BEGIN Data

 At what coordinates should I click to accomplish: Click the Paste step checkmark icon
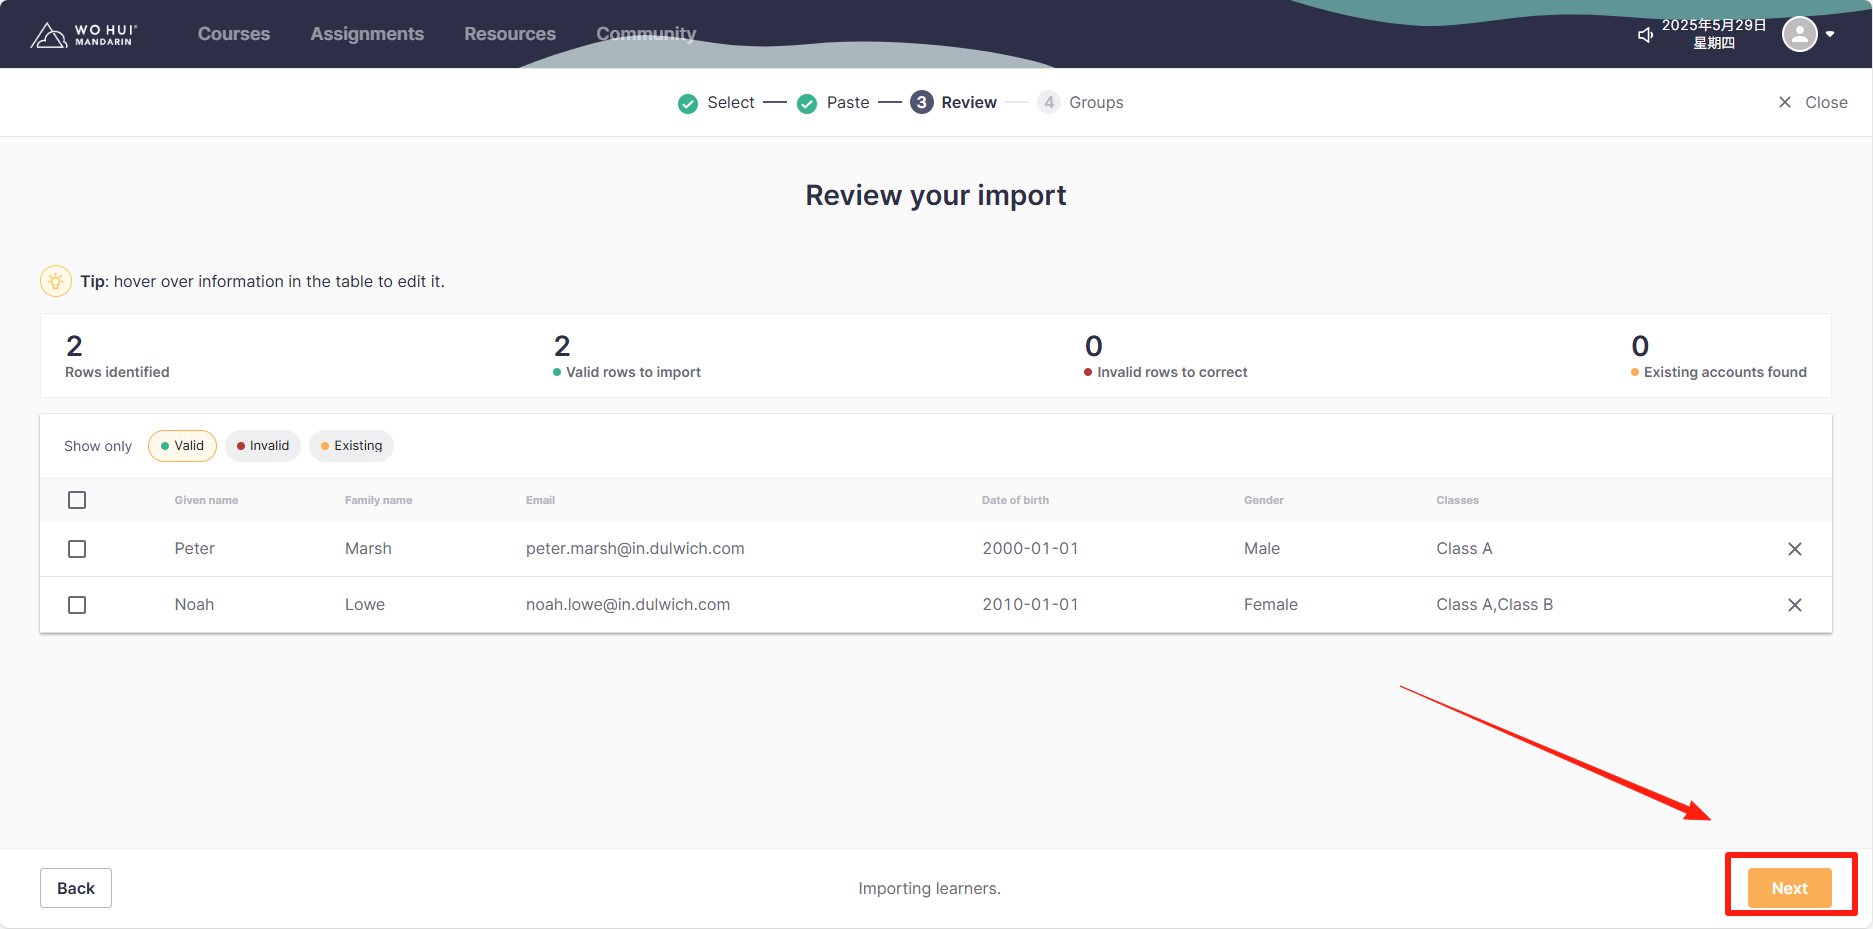pyautogui.click(x=807, y=103)
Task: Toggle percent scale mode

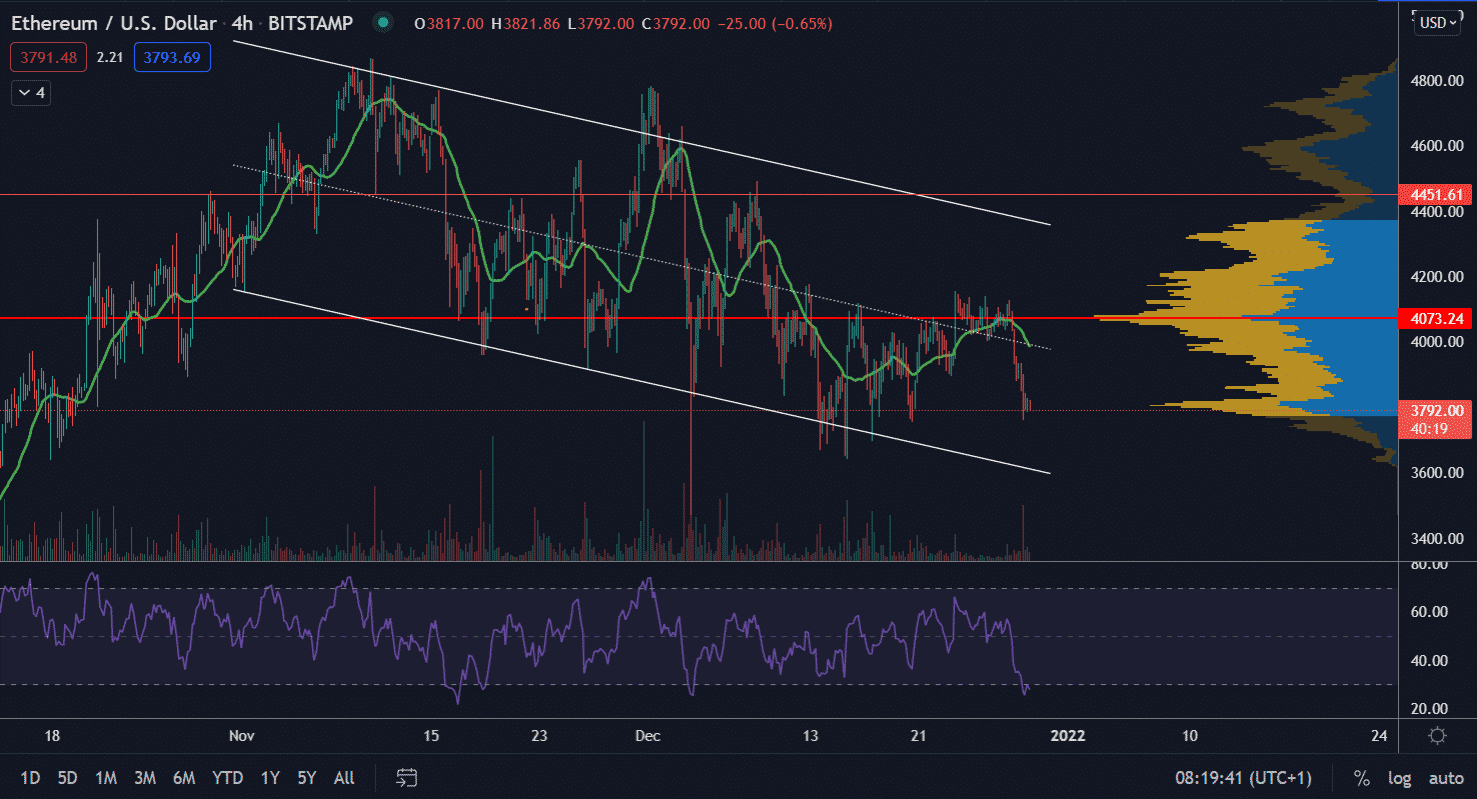Action: pyautogui.click(x=1361, y=777)
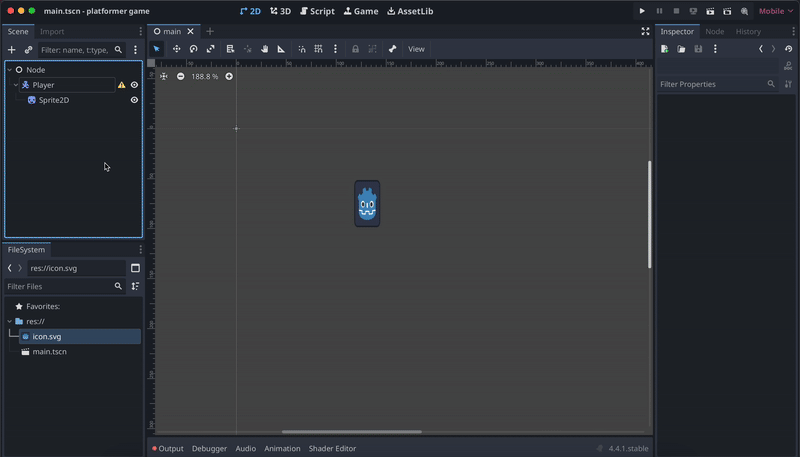
Task: Open the History tab in Inspector dock
Action: coord(748,32)
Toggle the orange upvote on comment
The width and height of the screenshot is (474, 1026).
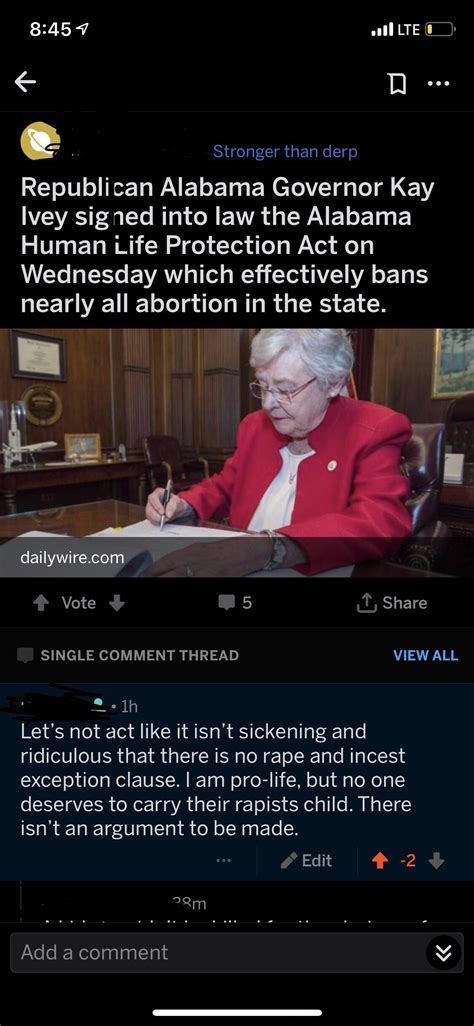coord(380,861)
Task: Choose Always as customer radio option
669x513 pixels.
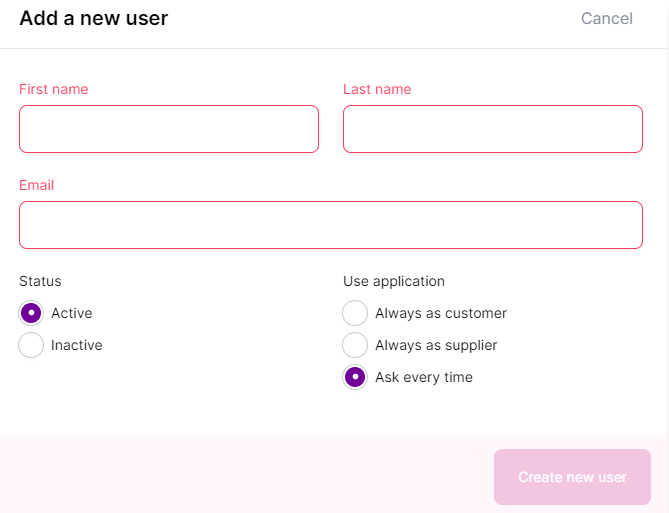Action: point(355,313)
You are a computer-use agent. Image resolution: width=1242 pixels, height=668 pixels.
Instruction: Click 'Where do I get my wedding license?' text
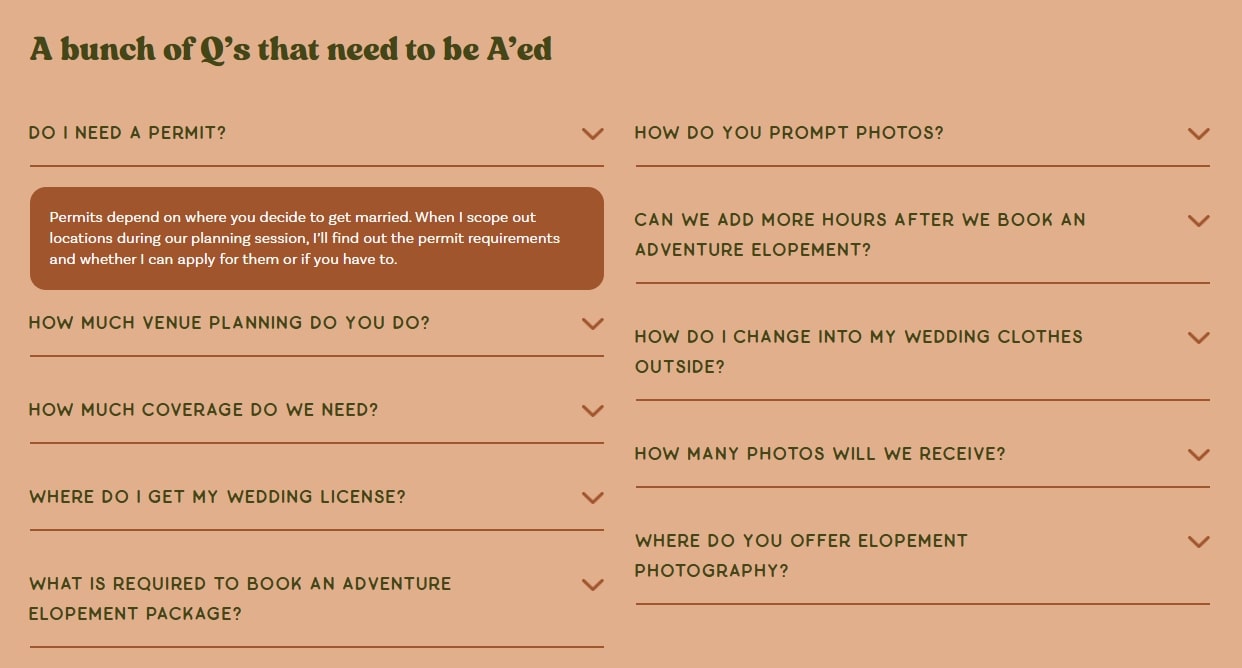point(217,497)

END Data

- **Task statement**: Could all the data above be given again exactly, leaving out its images?

- **Your response**:
 At what coordinates should I click to accomplish: Click the Paste step checkmark icon
pyautogui.click(x=807, y=103)
Task: Toggle percent scale mode

Action: pyautogui.click(x=1361, y=777)
Task: Open the History tab in Inspector dock
Action: coord(748,32)
Toggle the orange upvote on comment
The width and height of the screenshot is (474, 1026).
coord(380,861)
Task: Choose Always as customer radio option
669x513 pixels.
Action: point(355,313)
You are a computer-use agent. Image resolution: width=1242 pixels, height=668 pixels.
Instruction: Click 'Where do I get my wedding license?' text
point(217,497)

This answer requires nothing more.